# [Task requirements]
Copy exactly the line containing "Click the JFK departure airport link" and each line after it to the end of the listing, and output nothing else.

# [Extracted material]
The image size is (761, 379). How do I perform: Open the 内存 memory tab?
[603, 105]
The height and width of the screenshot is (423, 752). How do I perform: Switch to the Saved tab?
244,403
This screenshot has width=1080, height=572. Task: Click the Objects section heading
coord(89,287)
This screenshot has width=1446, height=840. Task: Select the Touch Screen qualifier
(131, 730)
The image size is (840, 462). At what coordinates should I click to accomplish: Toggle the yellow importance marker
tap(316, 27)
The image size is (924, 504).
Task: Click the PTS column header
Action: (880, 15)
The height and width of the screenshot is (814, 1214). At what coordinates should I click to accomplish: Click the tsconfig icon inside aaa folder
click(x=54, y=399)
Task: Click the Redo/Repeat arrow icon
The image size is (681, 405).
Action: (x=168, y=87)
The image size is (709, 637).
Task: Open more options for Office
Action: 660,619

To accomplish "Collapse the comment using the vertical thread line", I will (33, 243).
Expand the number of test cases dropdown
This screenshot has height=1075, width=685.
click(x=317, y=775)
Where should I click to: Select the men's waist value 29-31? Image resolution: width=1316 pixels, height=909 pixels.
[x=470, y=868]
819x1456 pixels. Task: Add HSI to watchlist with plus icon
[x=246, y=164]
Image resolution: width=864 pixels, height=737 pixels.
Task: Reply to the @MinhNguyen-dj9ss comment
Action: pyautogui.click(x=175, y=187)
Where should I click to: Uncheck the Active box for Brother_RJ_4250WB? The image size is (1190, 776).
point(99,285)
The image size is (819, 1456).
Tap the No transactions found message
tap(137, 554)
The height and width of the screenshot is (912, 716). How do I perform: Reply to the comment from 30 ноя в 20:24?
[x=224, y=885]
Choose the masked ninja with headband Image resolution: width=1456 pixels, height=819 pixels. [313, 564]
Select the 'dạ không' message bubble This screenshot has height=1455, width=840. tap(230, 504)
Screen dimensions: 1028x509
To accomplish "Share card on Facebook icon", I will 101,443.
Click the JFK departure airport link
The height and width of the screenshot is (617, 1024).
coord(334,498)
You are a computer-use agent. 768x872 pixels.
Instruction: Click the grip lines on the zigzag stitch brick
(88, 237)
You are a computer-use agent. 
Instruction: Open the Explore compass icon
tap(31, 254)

# [Your solution]
Click the JFK departure airport link
The height and width of the screenshot is (617, 1024).
coord(334,498)
You are a computer-use agent. 768x872 pixels.
Instruction: Click the grip lines on the zigzag stitch brick
(88, 237)
You are a computer-use agent. 
Instruction: Open the Explore compass icon
tap(31, 254)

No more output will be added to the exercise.